Serious reactions are rare. The side effect profile compares favourably against excision, and avoids long term scarring.
There are two commonly used topical chemotherapy therapies for skin cancer. These are 5-fluorouracil (5- FU) and Ingenol mebutate.
5FU cream can be used to treat superficial BCCs, sunspots and some cases of squamous cell carcinoma in situ (Bowen disease). It works best on the face and scalp. The cream is applied twice a day for three to four weeks. During therapy, the skin is more photosensitive and patients should stay out of the sun. The treated skin may become red, peel and feel uncomfortable. Side effects usually settle within a few weeks after cessation of therapy.
Ingenol mebutate is a topical gel applied once a day for two or three days. Side effects can include skin reddening, flaking or scaling. Side effects usually resolve within a couple of weeks of completing treatment.
The side effect profiles of both therapies compare favourably against excision, and avoid long term scarring. For more information see the Cancer Council. Topical treatment for skin cancer. Accessed on 7 May 2019 at: https://www.cancercouncil.com.au/skin-cancer/treatment/topical-treatments/
A number of practitioners under review have had antibiotic prescribing listed as an area of concern. The most common item of concern is Amoxicillin + Clavulanic Acid (PBS item 8254K).

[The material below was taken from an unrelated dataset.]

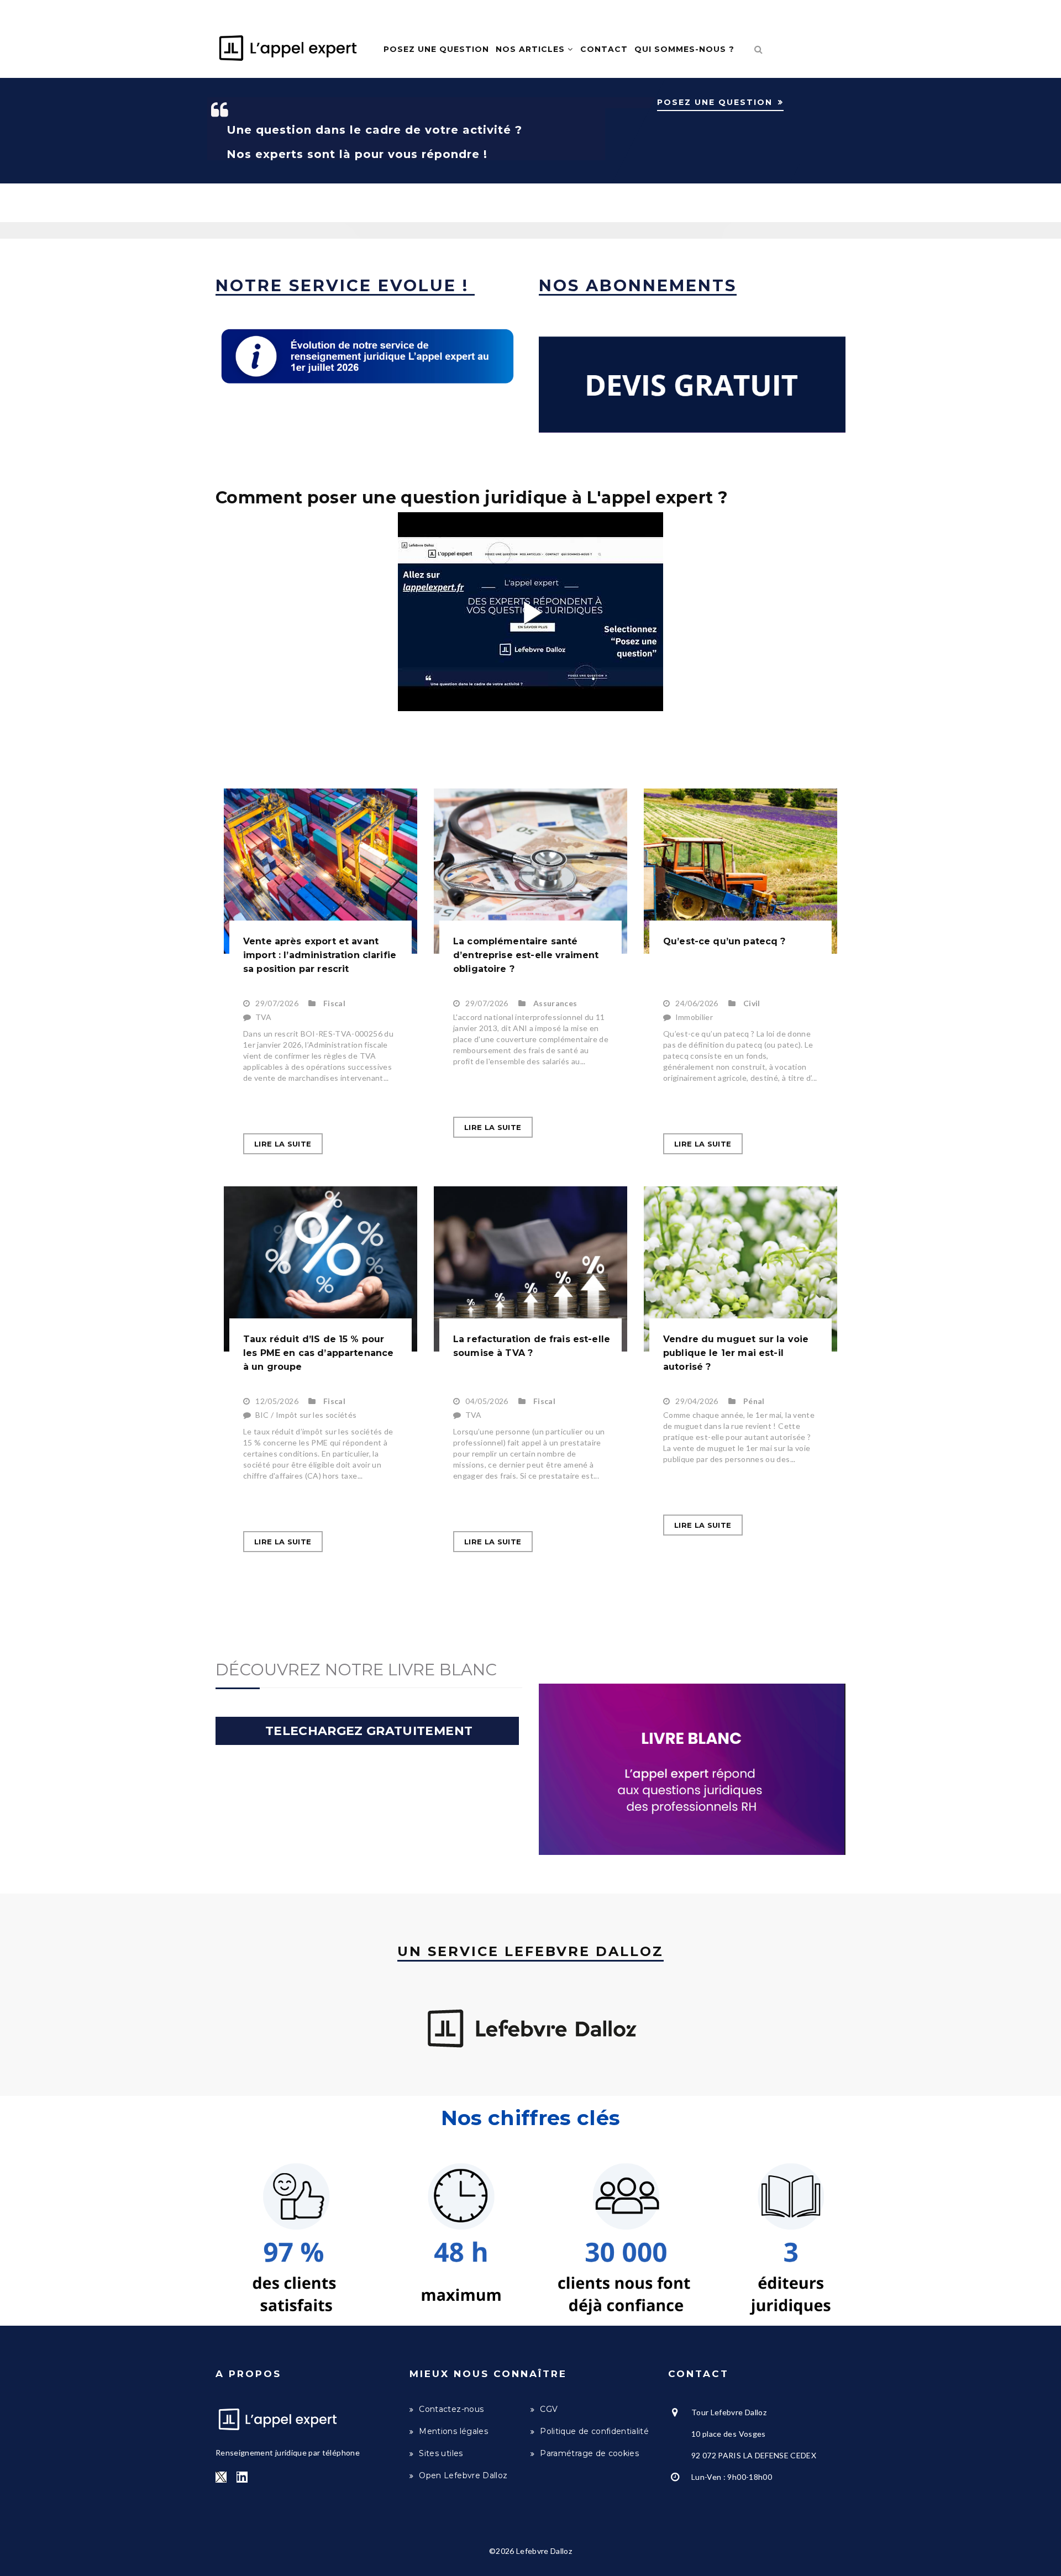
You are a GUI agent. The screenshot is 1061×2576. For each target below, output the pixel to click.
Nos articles (532, 49)
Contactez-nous (451, 2409)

Widespread inappropriate use of antibiotics contributes to antibiotic resistance in the community. The Third Annual Surveillance Report on antibiotic use in Australia has found a rise in antibiotic resistance. More than 26 million prescriptions for antibiotics were issued in 2017. It is important that antibiotics are only issued where there is clear evidence of a bacterial infection. If indicated, the narrowest spectrum, lowest tier antibiotic should be administered.
The good news in the latest report is that antibiotic prescribing by medical practitioners has started to fall. This is because medical practitioners appear to have accepted the message that before prescribing an antibiotic they should assess the patient to determine if an antibiotic is clinically indicated.
Non contemporaneous records
A number of practitioners have provided non contemporaneous records to the PSR and failed to disclose this. It may be an offence under the Health Insurance Act 1973 and also the Criminal Code Act 1995 (s137.1) to provide false or misleading information or documents to a Commonwealth entity.
Practitioners should seek legal advice if they are in doubt when asked to produce documents to the Professional Services Review.
PSR Committees need to be mindful of whether records were contemporaneous.
And finally congratulations….
Professor Alan Cooper OAM, Deputy Director, Professional Services Review Panel, was awarded a Member of the Order of Australia (AM) for significant service to medicine as a dermatologist and researcher. Alan has been the head of the Department of Dermatology, Royal North Shore Hospital since 1999 and is the Clinical Professor, Northern Clinical School, Sydney Medical School, University of Sydney.
Dr Jennifer Kendrick, Member, Professional Services Review Panel, was awarded a Member of the Order of Australia (AM) for significant service to medicine, and to medical education and standards.
Jennifer is a council member of the Medical Council of New South Wales since 2015 and Director, Prevocational Education and Training, Hornsby Kuring-gai Hospital since 2018.